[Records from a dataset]

........

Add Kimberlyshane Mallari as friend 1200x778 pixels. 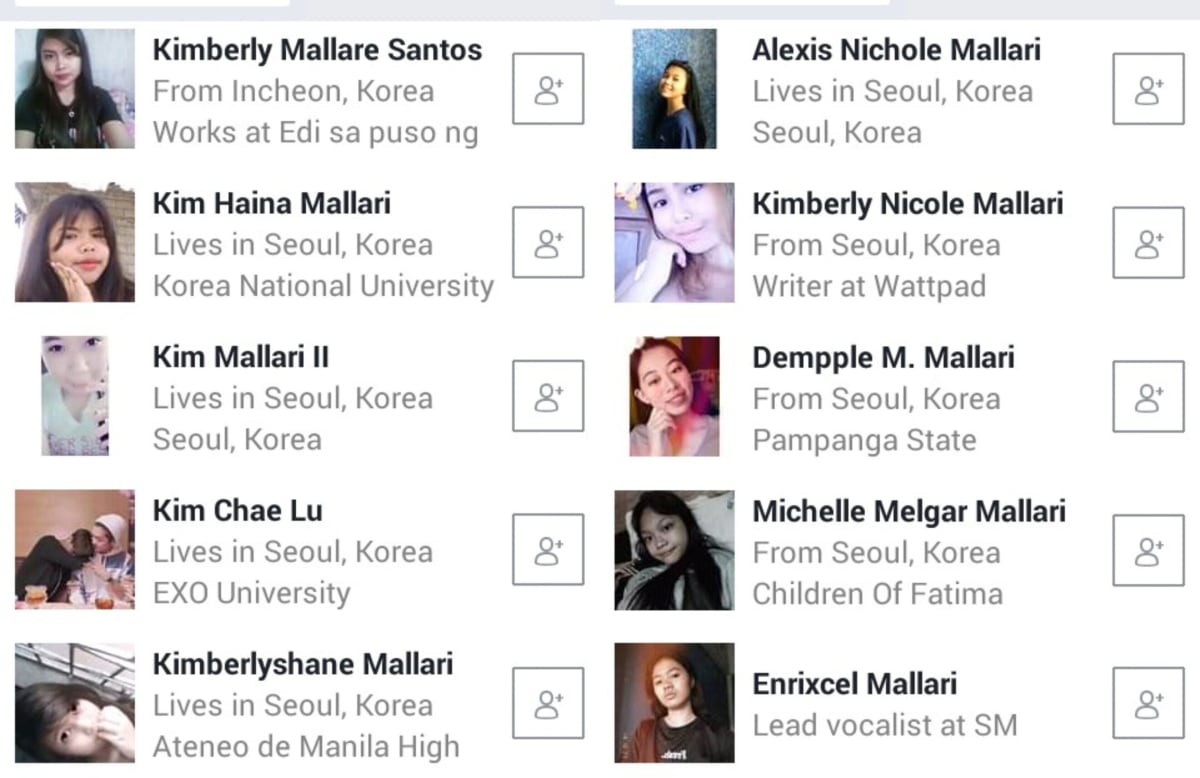(548, 703)
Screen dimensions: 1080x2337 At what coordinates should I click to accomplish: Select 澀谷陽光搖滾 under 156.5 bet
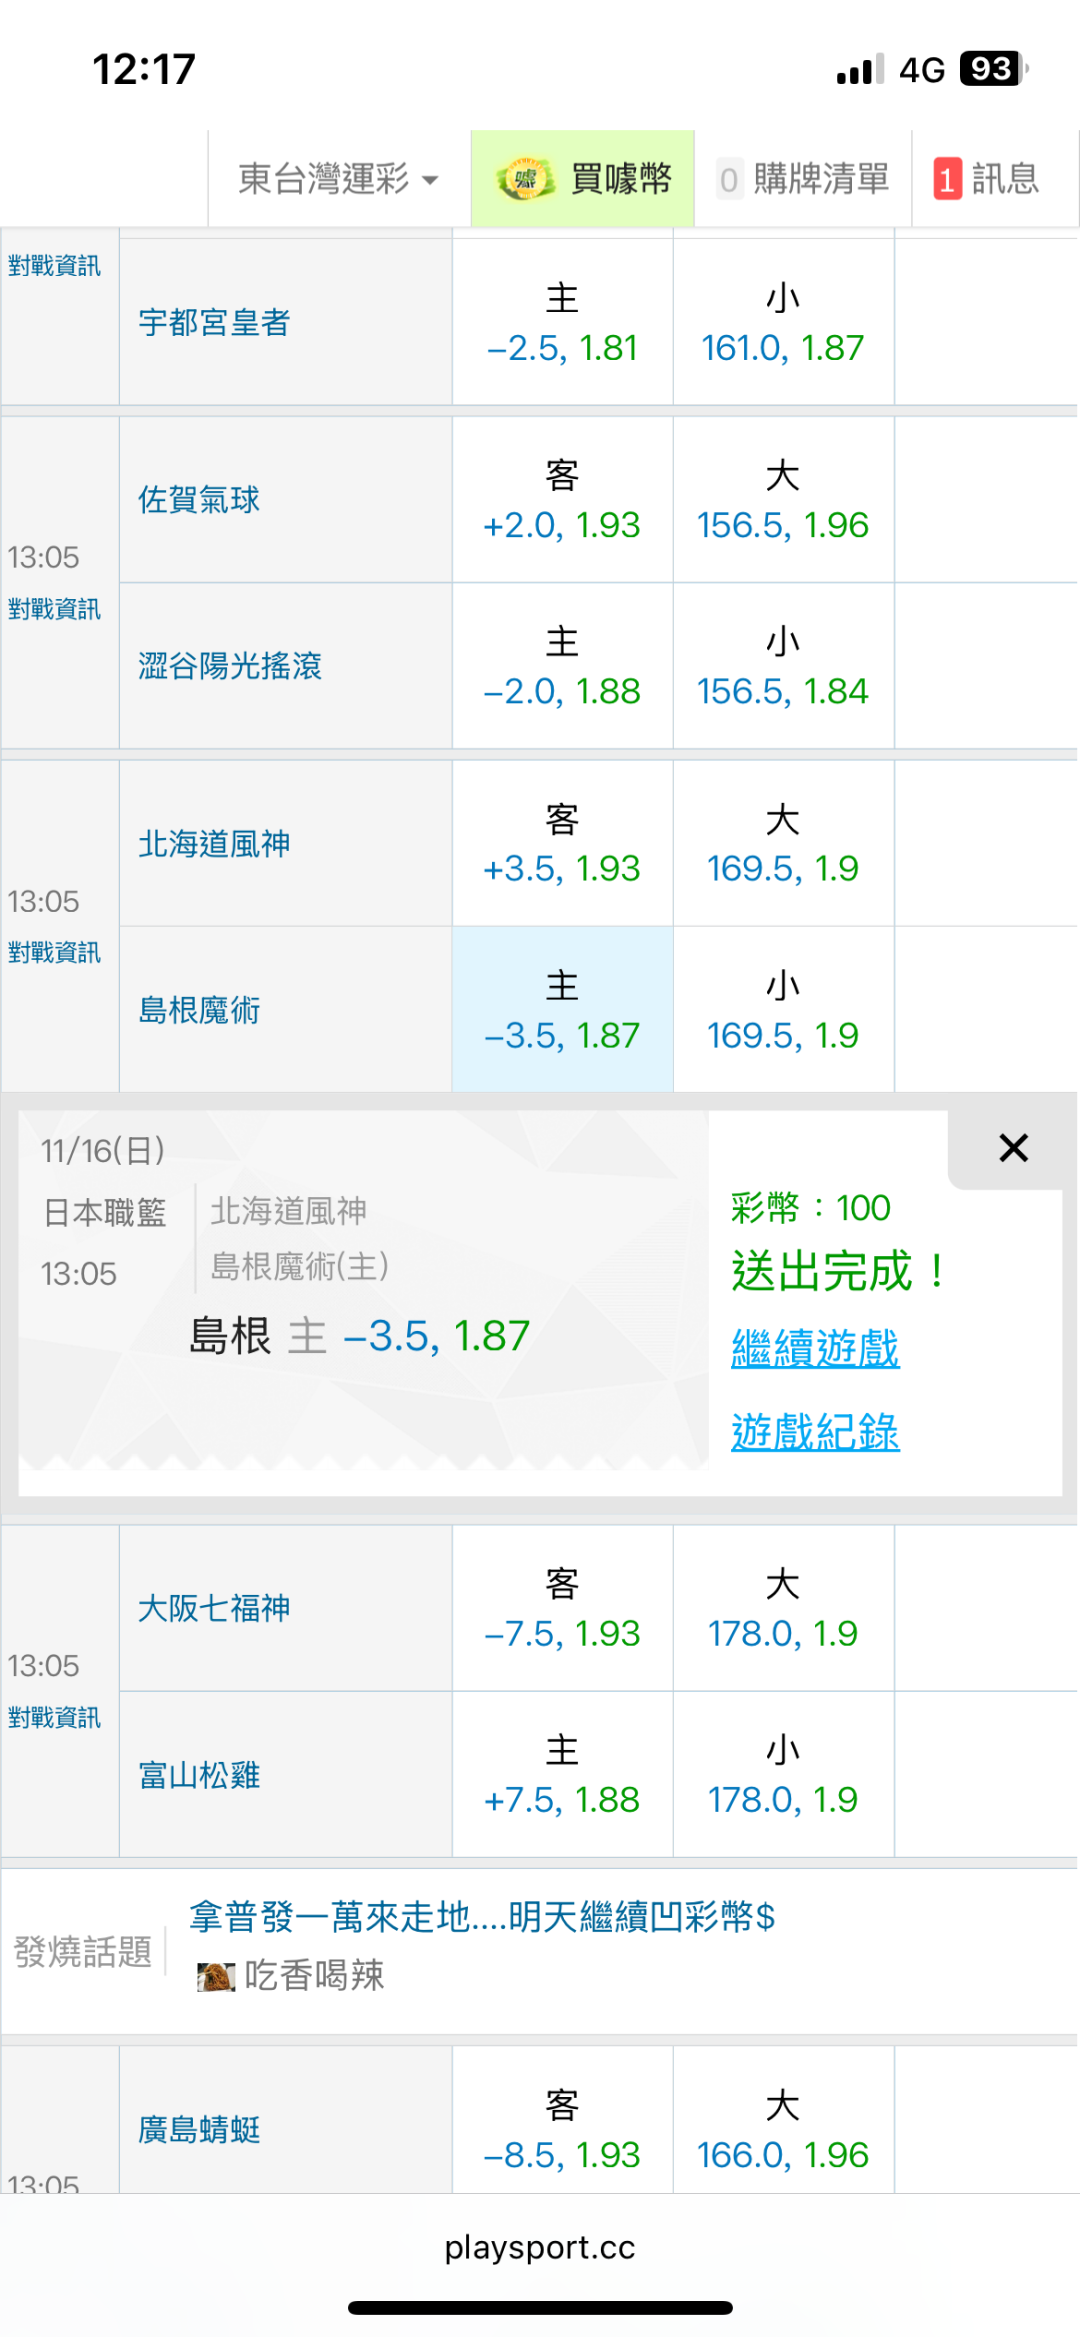pos(783,666)
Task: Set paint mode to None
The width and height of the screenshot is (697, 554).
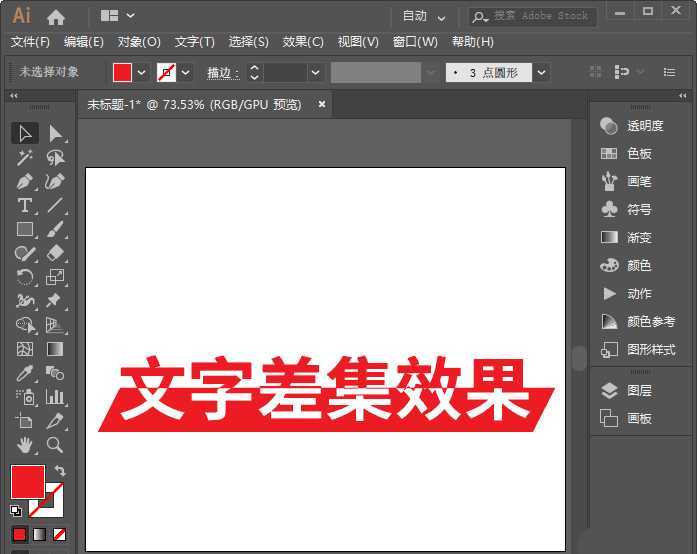Action: [x=60, y=535]
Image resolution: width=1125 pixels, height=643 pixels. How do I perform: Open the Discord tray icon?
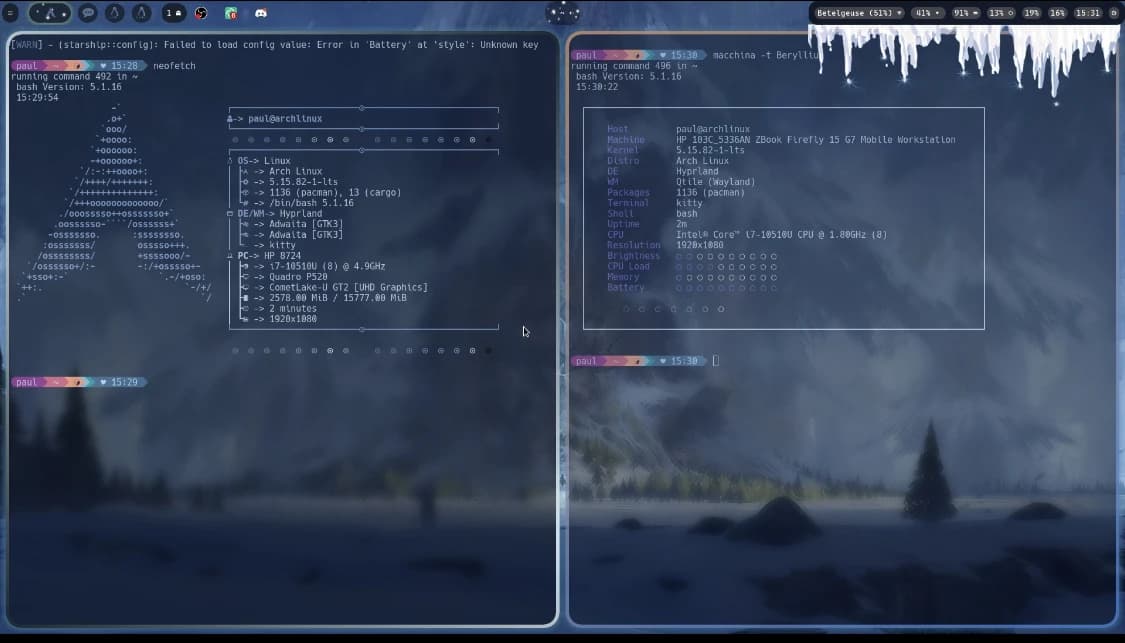point(261,13)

........

→ Task to complete
Exactly the lines from the one that contains "The width and" through the last line of the records should be set down, and the pictures should be dropped.

→ Answer to the exercise
The width and height of the screenshot is (697, 554).
Action: [x=60, y=535]
Image resolution: width=1125 pixels, height=643 pixels. How do I perform: Open the Discord tray icon?
point(261,13)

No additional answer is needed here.